Title isn't great, sorry.
I am new to python and I am playing around with dictionaries to further my understanding of them.
To practice, I am making a football team of 11 players. Each player is a dictionary stored in a list.
So each player will have its own dictionary but all the keys will be the same throughout, it's just the values that will change.
I have made the players positions and now I want to add the age of the player. This is what I have:
footballers = []
for populating in range(11): #populating = to get footballers
new_player = {"position": 'goalkeeper',}
footballers.append(new_player)
for baller in footballers[1:5]:
baller["position"] = 'defender'
print (baller)
for player in footballers[5:8]:
player["position"] = "midfield"
for player in footballers[8:11]:
player["position"] = "forward"
import random
for baller in footballers:
baller["age"] = random.randint (17, 34)
print (baller)
This works and I get the desired result. However, the age changes every time I run the code.

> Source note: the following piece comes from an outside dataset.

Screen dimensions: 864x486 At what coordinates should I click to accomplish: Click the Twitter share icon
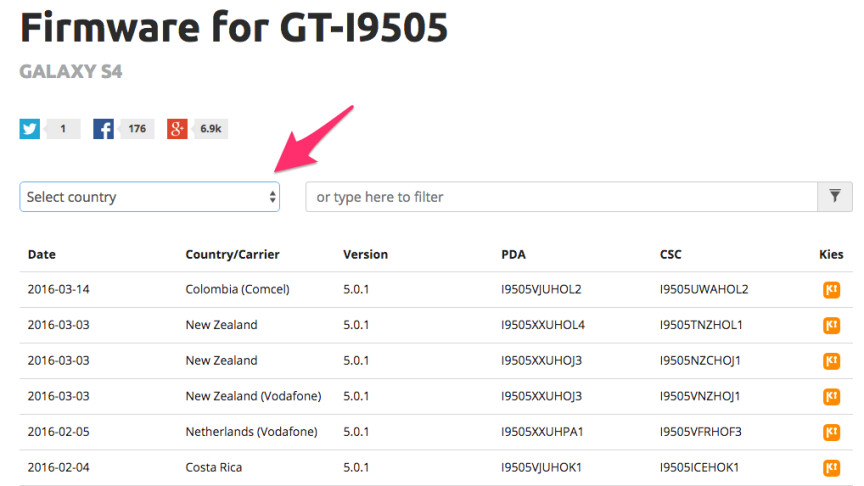click(x=30, y=129)
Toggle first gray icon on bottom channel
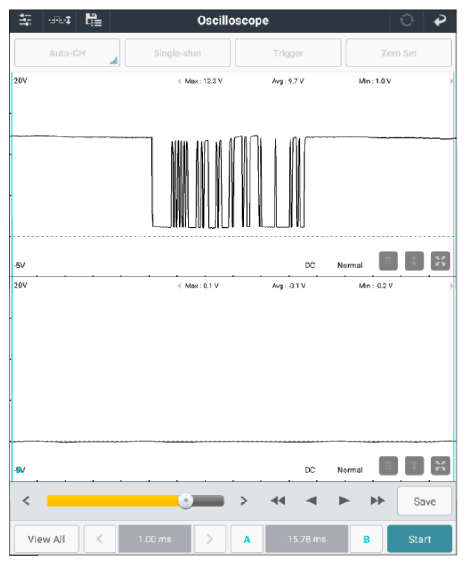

How would I make it so that I run it once and the value of the key stays the same?
I know I could just type the ages out myself but if I wanted to populate a whole league, I'm not doing that.
I've tried other ways such as making the age:value in another list of dictionaries but I couldn't figure out how to put the 2 together.
Is there something I'm missing here?
Thanks
CodePudding user response:
A seed allows to 'randomly' populate a list with the same values every call.
It's important to have the seed outside the loop.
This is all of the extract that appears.